MATERIAL FOR THE TASK:
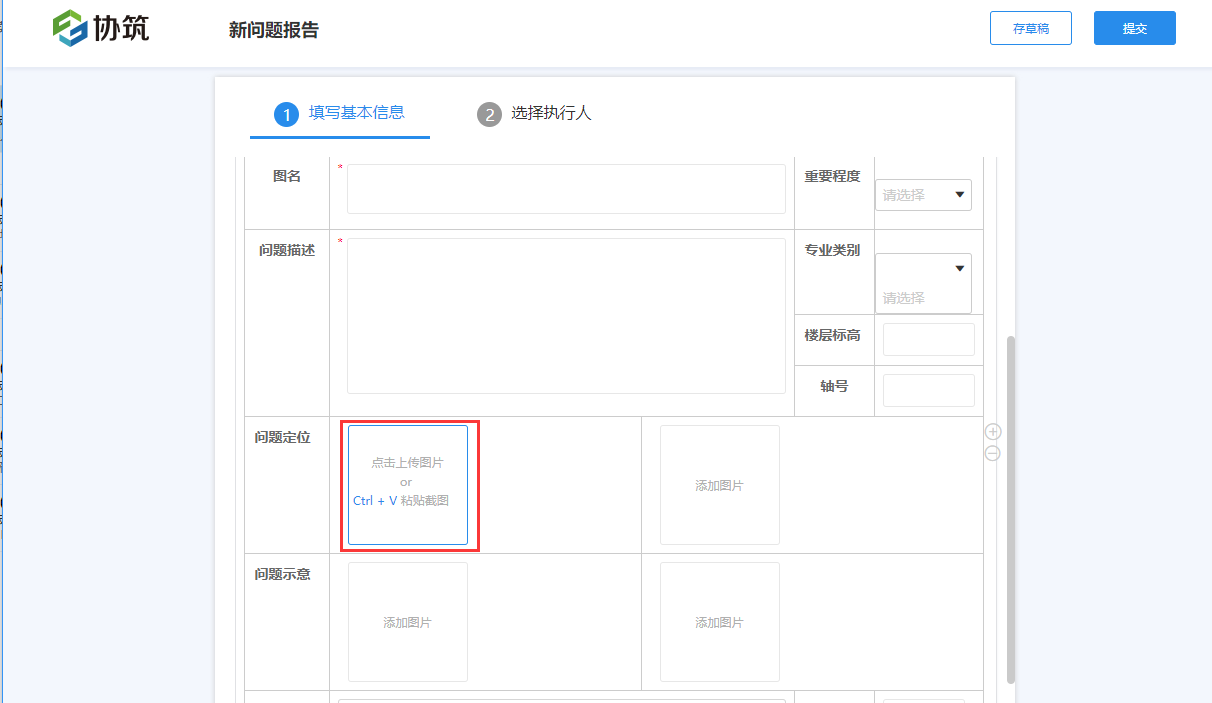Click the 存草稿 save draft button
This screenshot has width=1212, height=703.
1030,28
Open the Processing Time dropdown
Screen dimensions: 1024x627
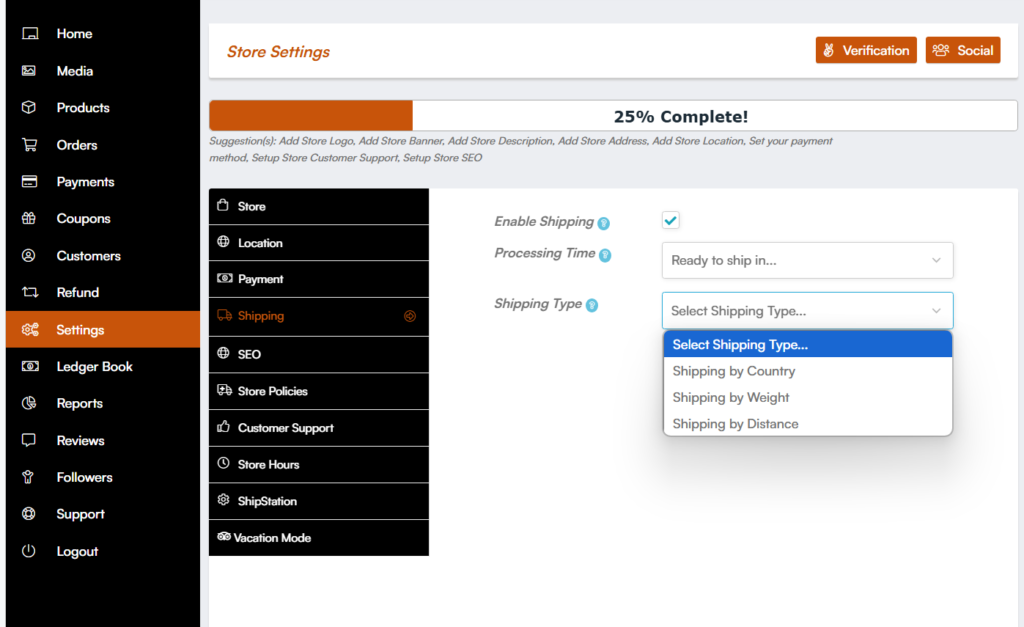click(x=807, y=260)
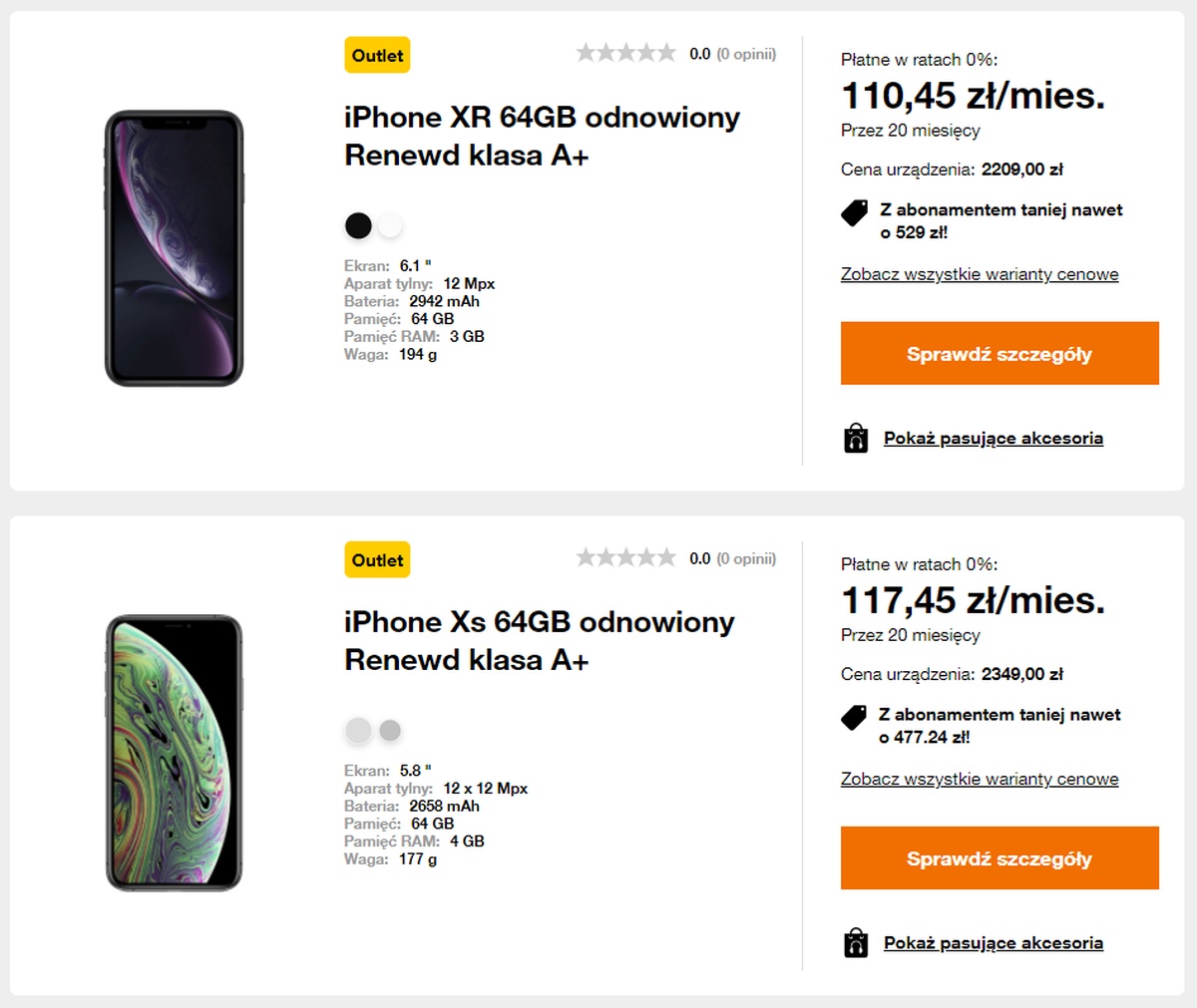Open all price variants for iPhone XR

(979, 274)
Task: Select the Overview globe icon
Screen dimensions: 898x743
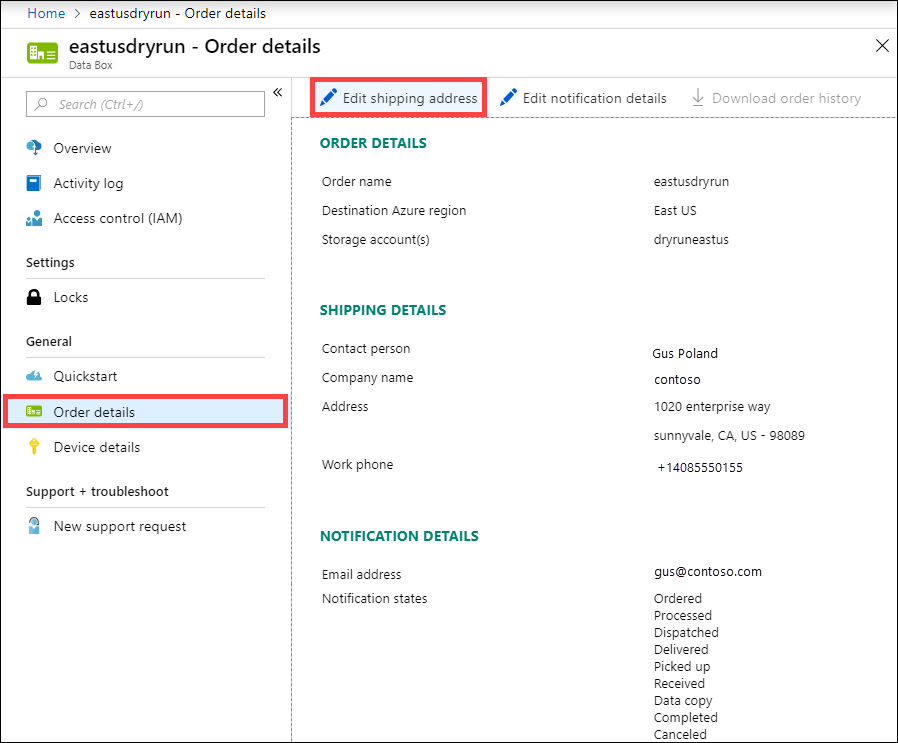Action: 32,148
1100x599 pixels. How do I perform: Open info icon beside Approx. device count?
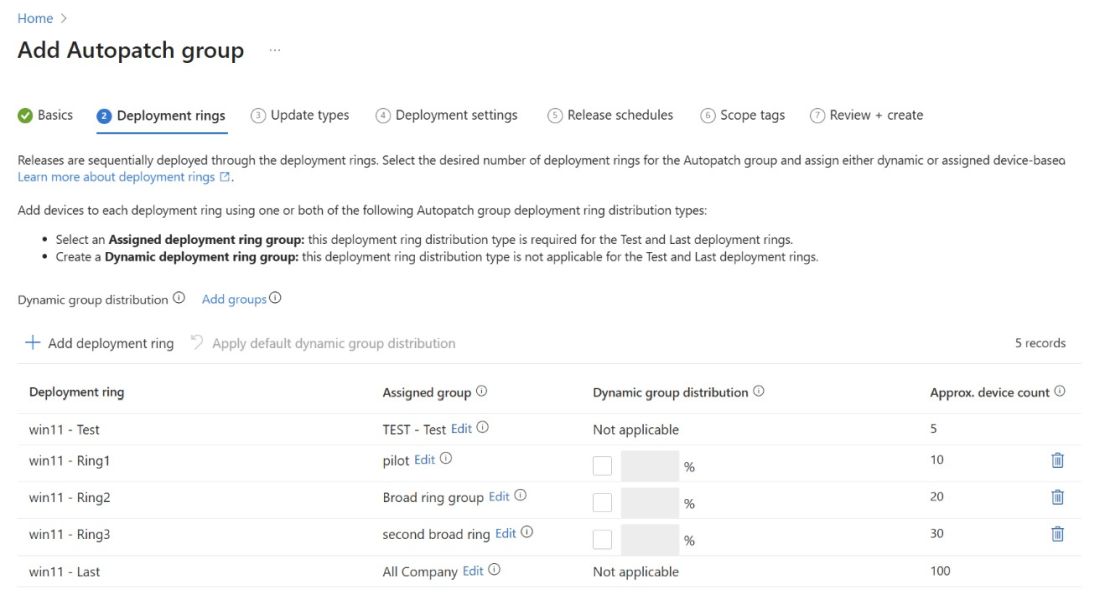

WHAT IS EXPECTED: Wherever a line above contains "icon", copy that line.

SOLUTION BELOW:
Task: Select the Overview globe icon
1100x599 pixels. How do I perform: Open info icon beside Approx. device count?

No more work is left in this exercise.